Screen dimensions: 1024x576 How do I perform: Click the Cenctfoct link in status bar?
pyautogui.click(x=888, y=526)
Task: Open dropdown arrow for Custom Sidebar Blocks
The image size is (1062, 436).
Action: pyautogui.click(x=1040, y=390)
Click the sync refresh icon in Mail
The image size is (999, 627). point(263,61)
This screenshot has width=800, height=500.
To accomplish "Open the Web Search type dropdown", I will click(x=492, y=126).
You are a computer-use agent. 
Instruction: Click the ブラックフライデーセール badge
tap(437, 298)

——————————

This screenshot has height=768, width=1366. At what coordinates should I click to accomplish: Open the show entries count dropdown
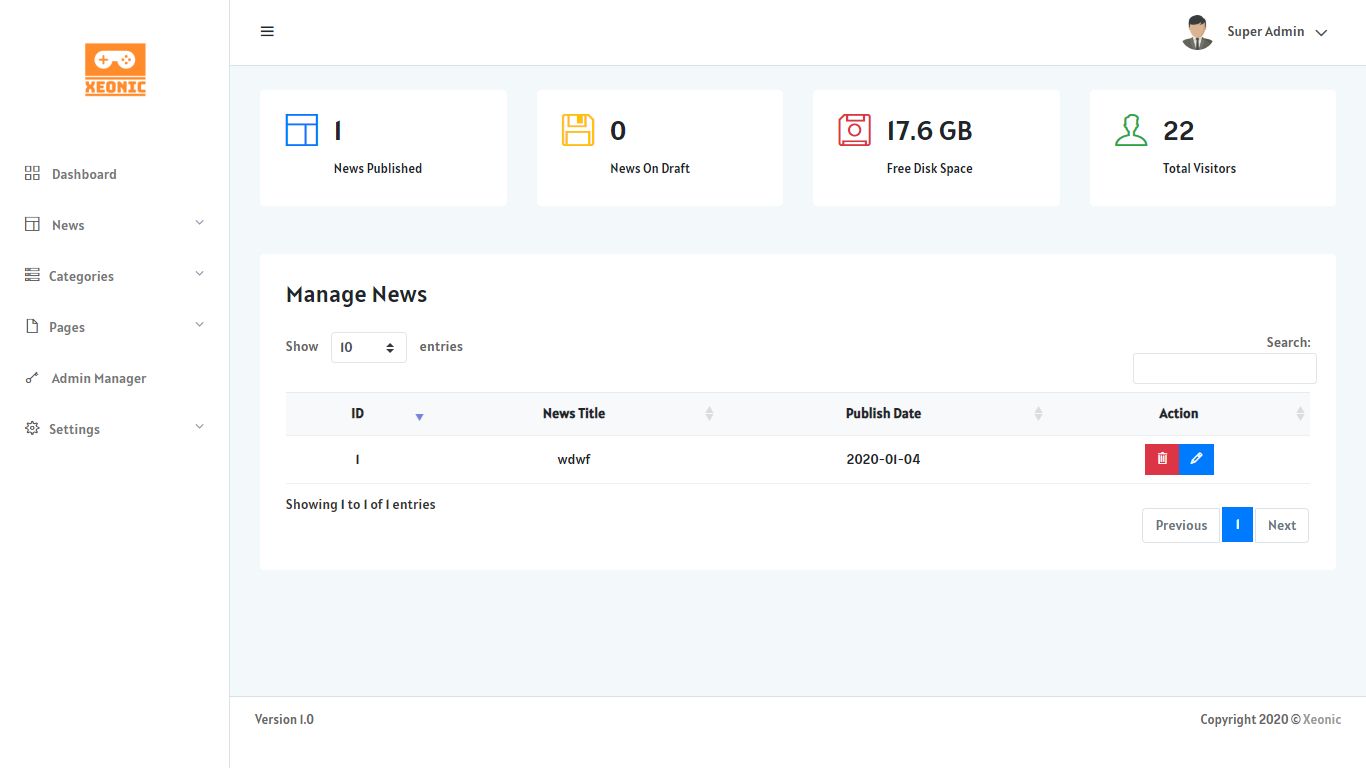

——————————

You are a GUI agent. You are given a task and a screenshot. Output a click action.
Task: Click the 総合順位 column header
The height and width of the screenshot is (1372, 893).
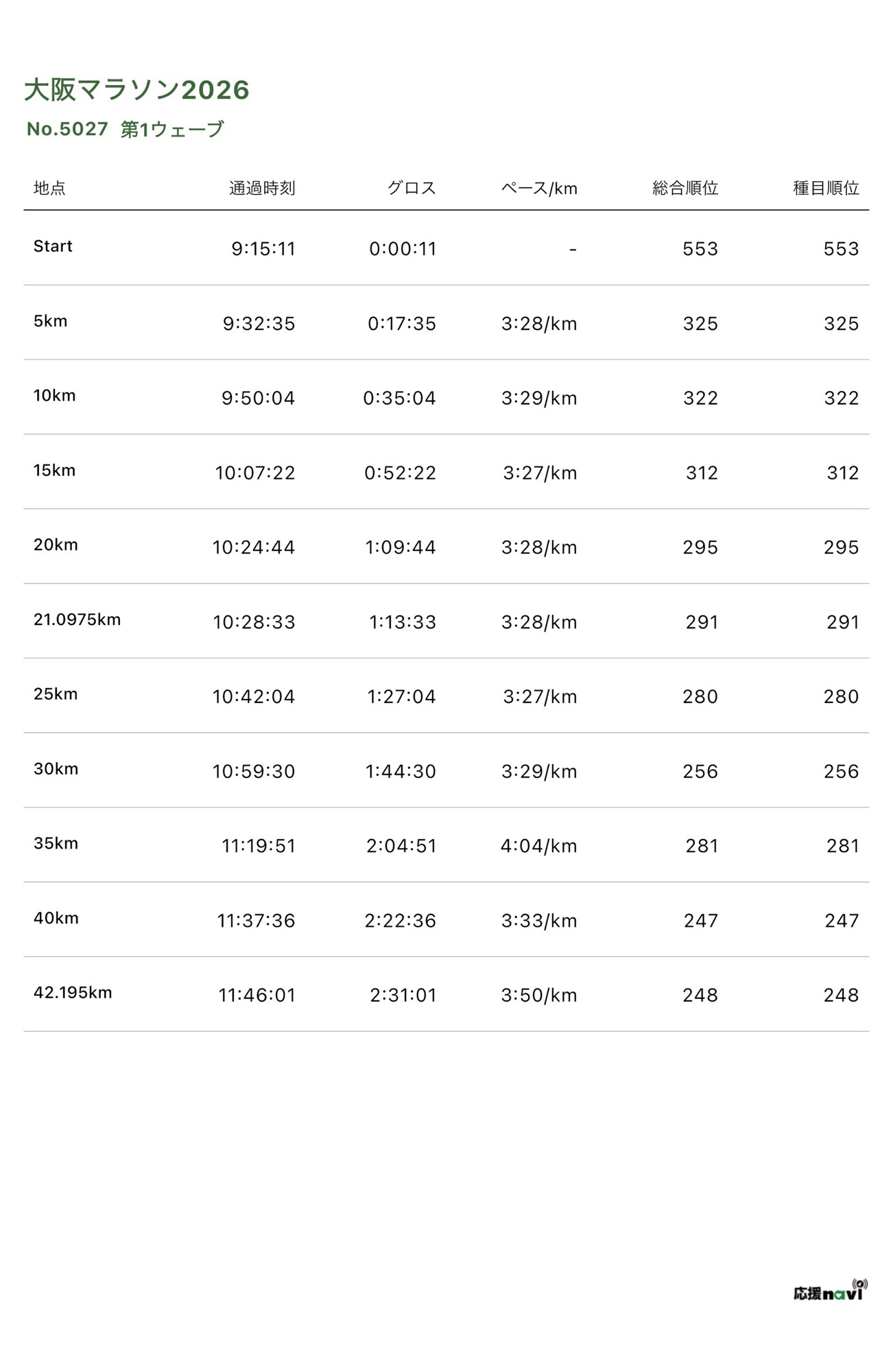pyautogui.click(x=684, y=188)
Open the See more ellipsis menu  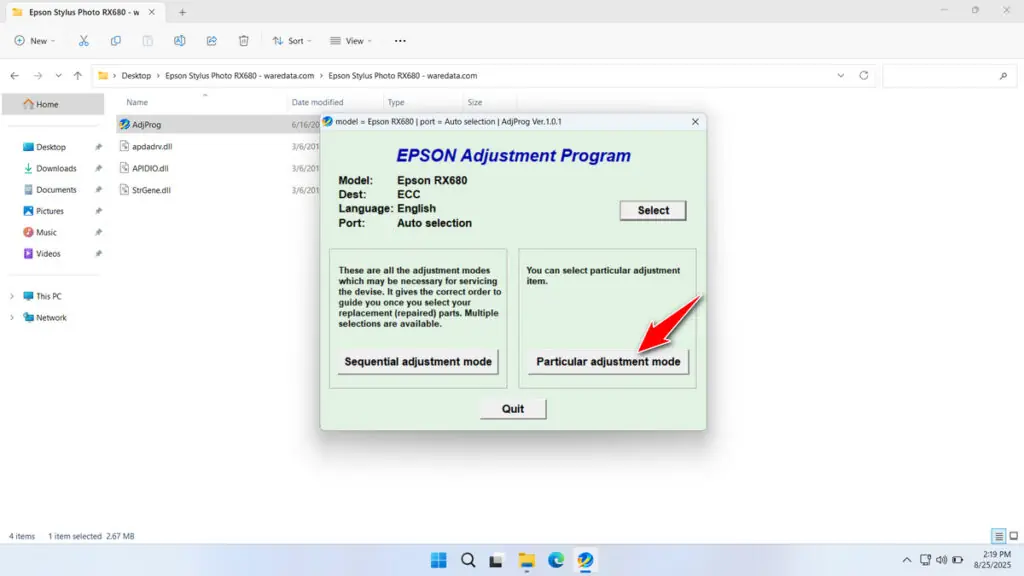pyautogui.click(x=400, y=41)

——————————

# EXERCISE REQUIREMENTS
Sift the material for lines with the string "dropdown". Copy each one found.

# PROBLEM SOLUTION
Task: Open dropdown arrow for Custom Sidebar Blocks
To accomplish "Open the Web Search type dropdown", I will click(x=492, y=126).
This screenshot has height=768, width=1366. At what coordinates should I click to accomplish: Open the show entries count dropdown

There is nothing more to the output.